Rationale: Board composition with these attributes will:
- Improve the likelihood that the board will act independently of management and in the best interests of shareowners
- Reduce the influence of board members who are executive or financial officers of other companies who might have a natural inclination to support management’s perspectives
- Ensure that board members are able to understand the many complicated financial transactions and activities
- Ensure that company activities are presented properly in the financial statements
- Ensure that shareowner and investor views are considered along with the perspectives of CPAs.
Where stated: AIMR - NYSE Listing Stds; CAC - CSA CG Proposals; USAC Audit SC - Audit Oversight
Board Mandates
Position: Board members should limit the number of board memberships they accept at any one time.

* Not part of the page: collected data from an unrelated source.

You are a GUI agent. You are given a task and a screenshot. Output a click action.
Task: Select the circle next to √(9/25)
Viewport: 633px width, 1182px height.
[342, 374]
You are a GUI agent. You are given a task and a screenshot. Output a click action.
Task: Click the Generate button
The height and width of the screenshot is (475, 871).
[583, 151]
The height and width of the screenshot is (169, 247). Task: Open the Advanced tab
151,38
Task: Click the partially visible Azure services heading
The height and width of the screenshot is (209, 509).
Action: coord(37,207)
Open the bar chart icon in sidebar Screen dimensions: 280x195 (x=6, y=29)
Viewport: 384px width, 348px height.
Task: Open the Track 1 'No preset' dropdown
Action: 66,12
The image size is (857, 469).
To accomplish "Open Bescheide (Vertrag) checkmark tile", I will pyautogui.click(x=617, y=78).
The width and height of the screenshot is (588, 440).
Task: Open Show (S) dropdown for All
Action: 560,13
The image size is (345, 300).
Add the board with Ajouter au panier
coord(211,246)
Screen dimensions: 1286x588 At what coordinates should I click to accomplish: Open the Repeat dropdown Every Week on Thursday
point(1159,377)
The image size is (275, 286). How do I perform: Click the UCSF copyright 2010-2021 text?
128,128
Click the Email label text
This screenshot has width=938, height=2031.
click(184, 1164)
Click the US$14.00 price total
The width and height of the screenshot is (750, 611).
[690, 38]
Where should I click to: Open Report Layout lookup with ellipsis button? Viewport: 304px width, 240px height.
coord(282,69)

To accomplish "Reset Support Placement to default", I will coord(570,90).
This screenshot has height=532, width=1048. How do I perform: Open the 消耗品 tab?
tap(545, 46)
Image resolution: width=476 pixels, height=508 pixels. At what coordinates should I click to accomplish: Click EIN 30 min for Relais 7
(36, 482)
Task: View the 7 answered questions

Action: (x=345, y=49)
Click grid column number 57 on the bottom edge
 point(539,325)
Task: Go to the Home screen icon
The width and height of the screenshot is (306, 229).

Rationale: Limiting the number of board mandates provides board members with more time to adequately consider the issues affecting a company and to decide on matters in a manner that serves shareowners’ best long-term interests.
Where stated: AIMR - NYSE Listing Stds
Term of Service
Position: Board members should limit their length of service on a specific company’s board to no more than 15 years.
Rationale: This would enable new board members with fresh insights and ideas and renewed independence to be elected.